Interim supply refers to the funds required by the government to conduct its activities from April 1, the beginning of the fiscal year, to the final supply day in the period ending June 23, when the House votes on the main estimates for the year.
The government must give 48 hours’ notice of an interim supply motion, setting out in detail the sums of money it will require, expressed in twelfths of the amounts to be voted in the main estimates. Most are three-twelfths of the total amount, corresponding to the three-month hiatus between the beginning of the new fiscal year and the final passage of the main estimates, but the government may request more.
The motion for interim supply is considered on the last allotted day of the period ending March 26. Adoption of the motion is followed by the consideration and passage at all stages of an appropriation bill based on interim supply and authorizing the prescribed withdrawals from the Consolidated Revenue Fund.

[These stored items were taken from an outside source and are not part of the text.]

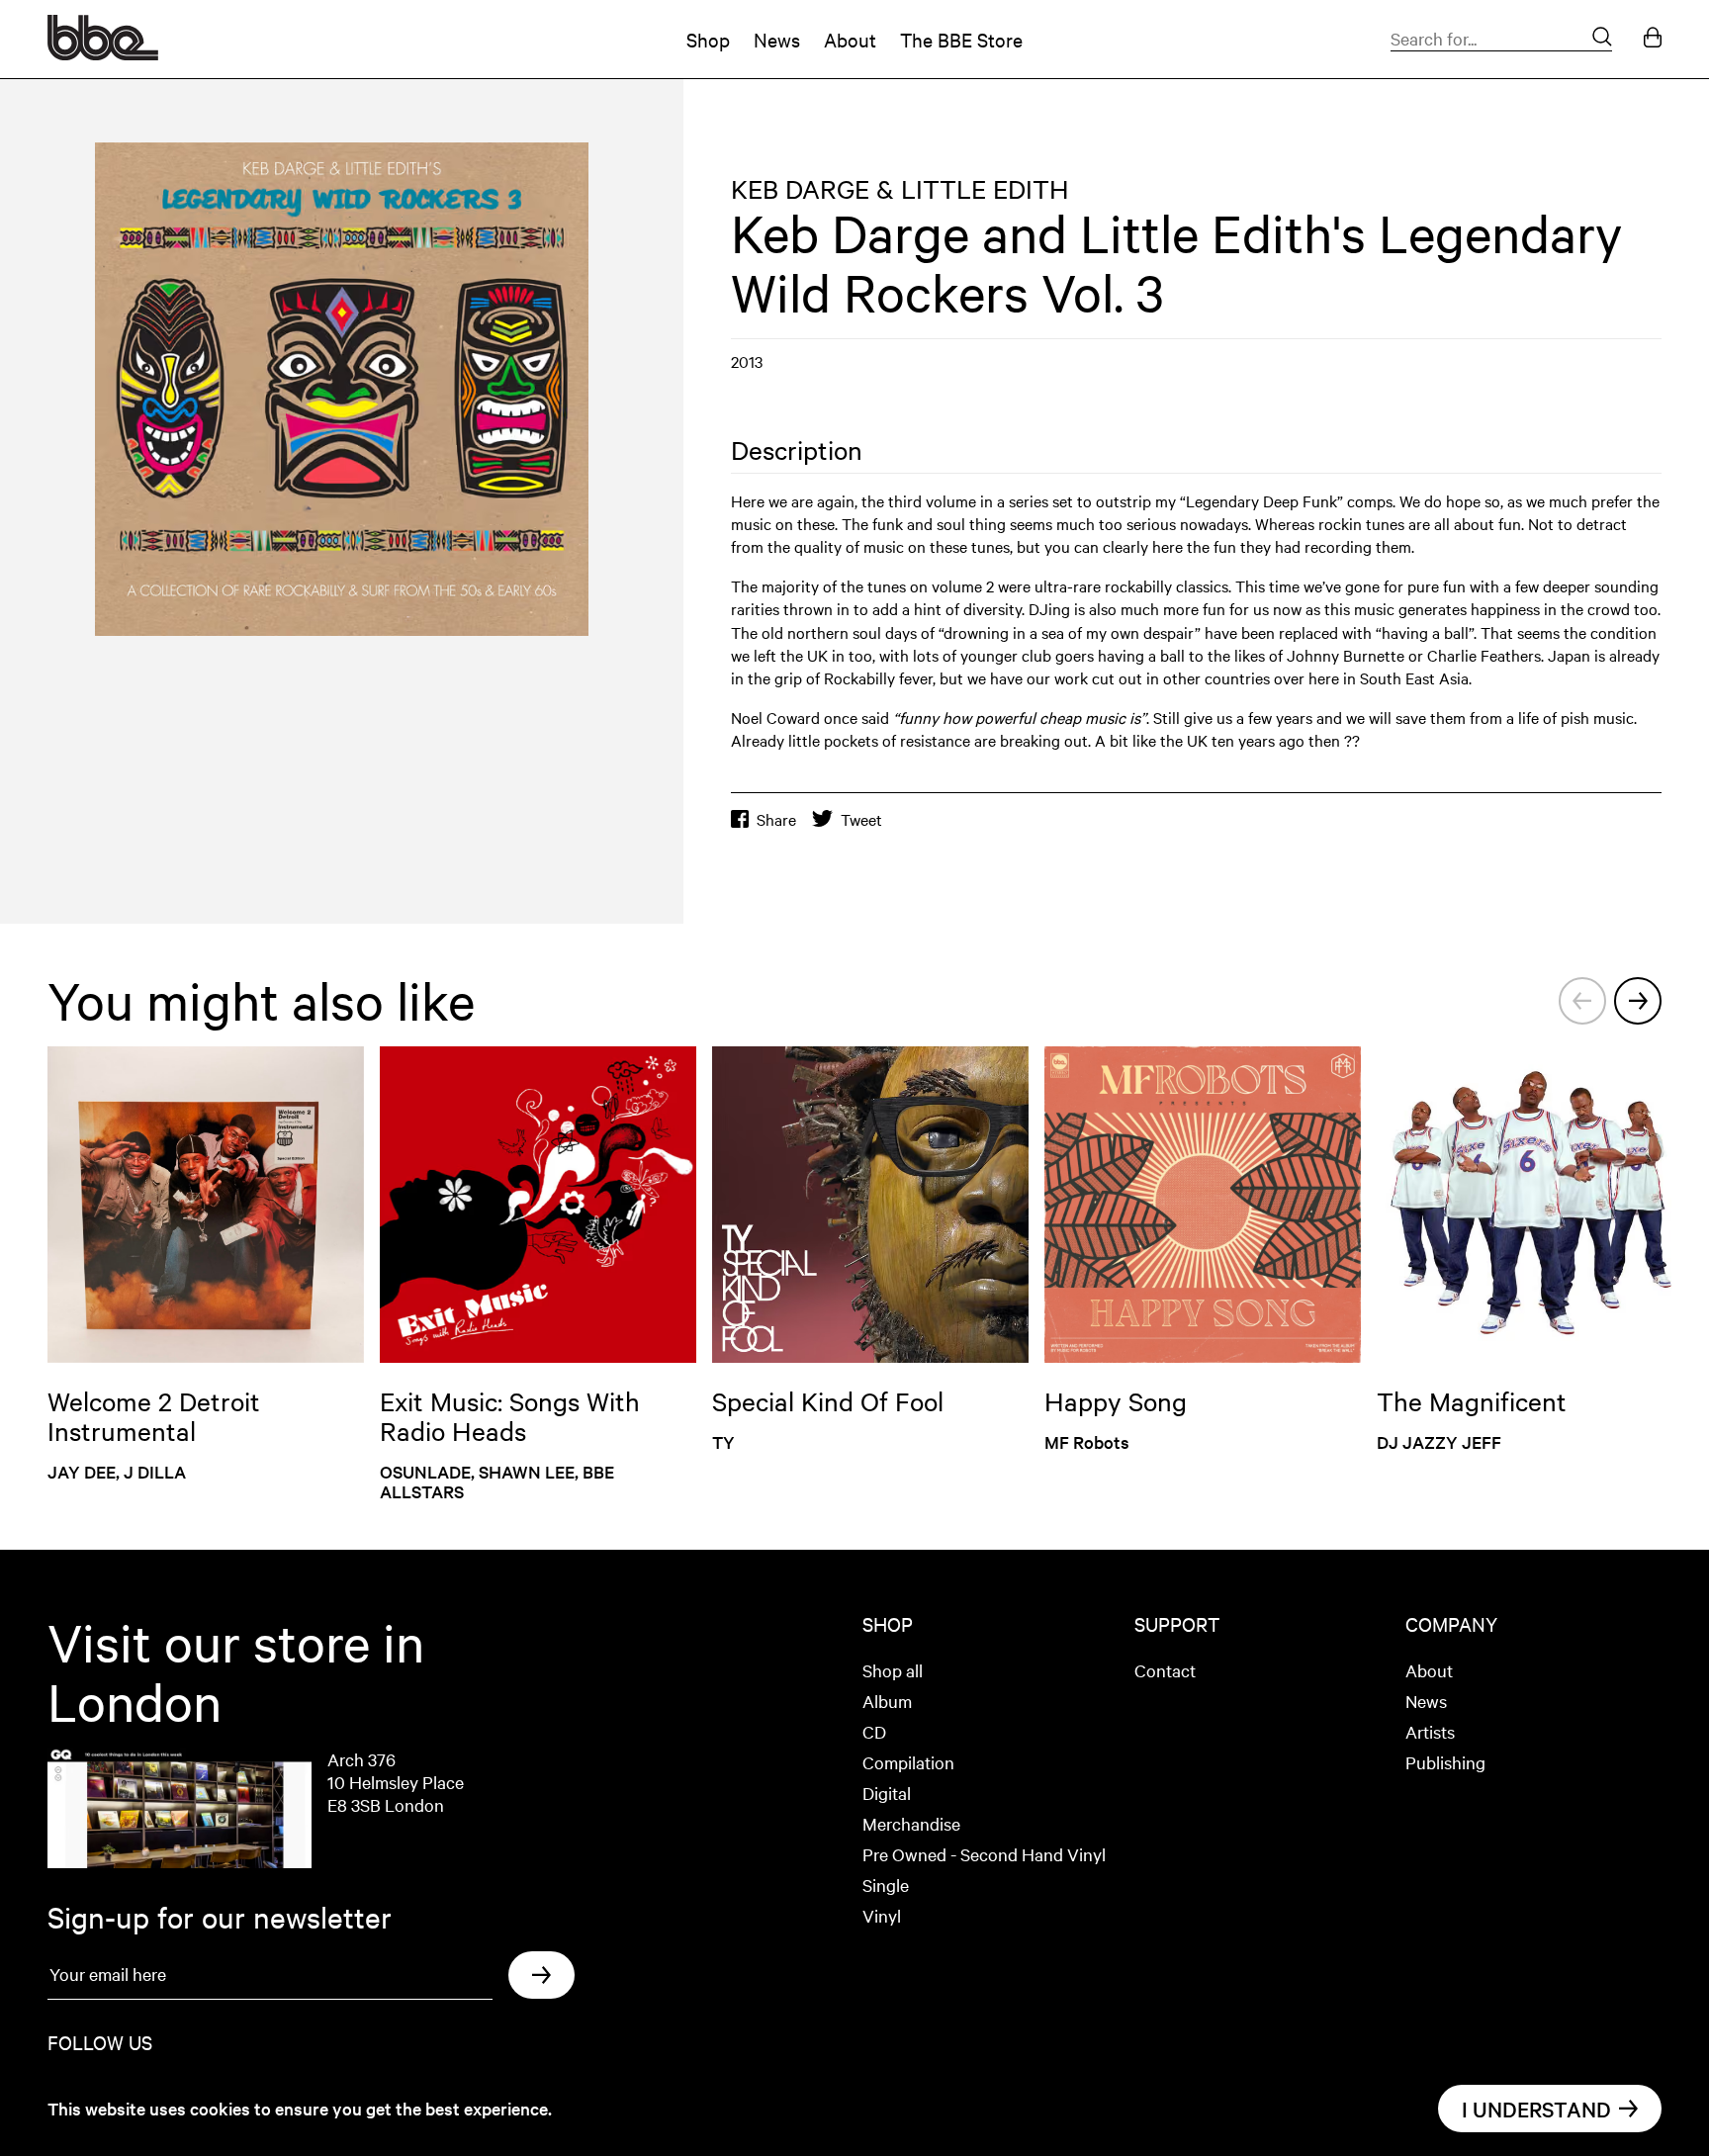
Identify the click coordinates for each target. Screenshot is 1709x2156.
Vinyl (881, 1915)
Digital (886, 1792)
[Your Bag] (1653, 39)
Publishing (1445, 1762)
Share (776, 819)
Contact (1165, 1670)
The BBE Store (961, 39)
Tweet (861, 819)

The granting of interim supply does not necessarily constitute immediate House approval for the programs to which it applies in the main estimates. However, neither the House nor its committees can reduce a vote to an amount less than the amount already granted in interim supply.
A provisional change, in place for the remainder of the Forty-Second Parliament, was adopted by the House in June 2017 to replace the interim supply process with interim estimates. Interim estimates are treated in the same manner as other estimates, including being tabled and deemed referred to committee. The interim estimates are also considered during the supply period ending March 26.